In brief, VP Leni Robredo led by serving.

“Servant Leader: Leni Robredo” takes as a cut-off point the so-called “55 @ 55” – the day she marked 55 years of life with a combined contribution of P55 million from generous individuals and private corporations. This book brings together several essays touching on critical moments of VP Leni Robredo’s remarkable journey. It is framed in three parts and couched in the words of the Ignatian prayer of generosity, which aptly describes elements of authentic service to others.

The first part entitled, “To give and not to count the cost,” deals with the 2016 campaign waged to serve as the country’s Vice President.  Hers, indeed, was an improbable journey since she was a virtual unknown in many parts of the country. She ran against candidates who had won national office before and had become household names. Yet her narrative, her message, her sincerity and her manner of telling her story resonated with a great number of people. In the end, what she offered was the capacity to lead by serving – principled and courageous, simple yet strong, undaunted by the ill winds that swept around her.

The second part entitled “To fight and not to heed the wounds,” revolves around the events that took place in November 2019 when President Rodrigo Duterte offered VP Leni Robredo the chance to lead the war against drugs. She was tasked to lead what had become the government’s flagship program after her critical remarks against the killings that were taking place, pointedly calling the so-called “war on drugs” into a “war on the poor.”

“Why don’t you do it, instead?” was the President’s stinging rebuke. And, to the consternation of friends and foes alike, VP Leni accepted the offer and went about doing her job in a deliberative, inclusive and systematic way.

Singing from the same hymn sheet, the President’s allies and his spokesperson, and soon enough even the President himself, began a campaign of vilification that some pundits remarked had become “a war on VP Leni.” After barely three weeks in the job, the President said that he had lost trust in her, and decided to let her go. This, in turn, revealed a bizarre episode in our nation’s history, exposing the hasty manner in which decisions are made in high places.
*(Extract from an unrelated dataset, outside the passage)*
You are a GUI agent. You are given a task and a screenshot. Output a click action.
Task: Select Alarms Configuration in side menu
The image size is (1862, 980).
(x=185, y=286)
The afterword, entitled “To toil and not to seek for rest,” attempts to summarize another turning point in VP Leni Robredo’s improbable journey. It is not a secret why she concluded her acceptance statement by asking then what seemed to be an innocent question: “I am ready for the job. My question is ‘Are you ready for me?’”  All too clearly now, she has always been ready, and prepared for the opportunity to serve.
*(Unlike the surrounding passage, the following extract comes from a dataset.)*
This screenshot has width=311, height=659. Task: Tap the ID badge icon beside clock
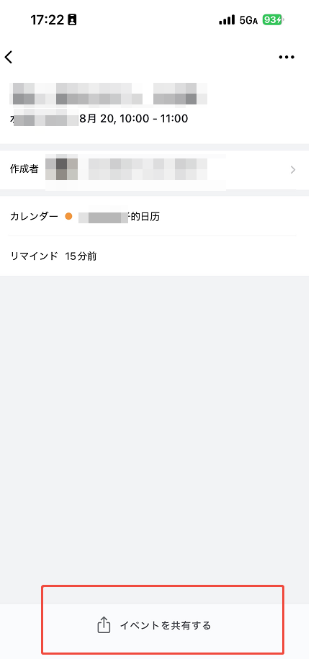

In an age when brave women are beginning to change the narrative, it is refreshing to see a VP Leni Robredo doing politics differently in the midst of the tried and tired politicians in our political landscape. As the likes of the Prime Minister Jacinda Ardern of New Zealand are showing, a new breed of women leaders are demonstrating an effective, no-nonsense yet compassionate leadership that this pandemic period requires.

As the uncertainties of the coming years stare us starkly as a people, there is one thing clear: we can survive all the hurdles we face only if we learn to be bigger than ourselves, to work more collaboratively yet more courageously; only if we have more servant leaders “who will give and not count the cost; who will fight and not heed the wounds; who will toil and not to seek for rest.”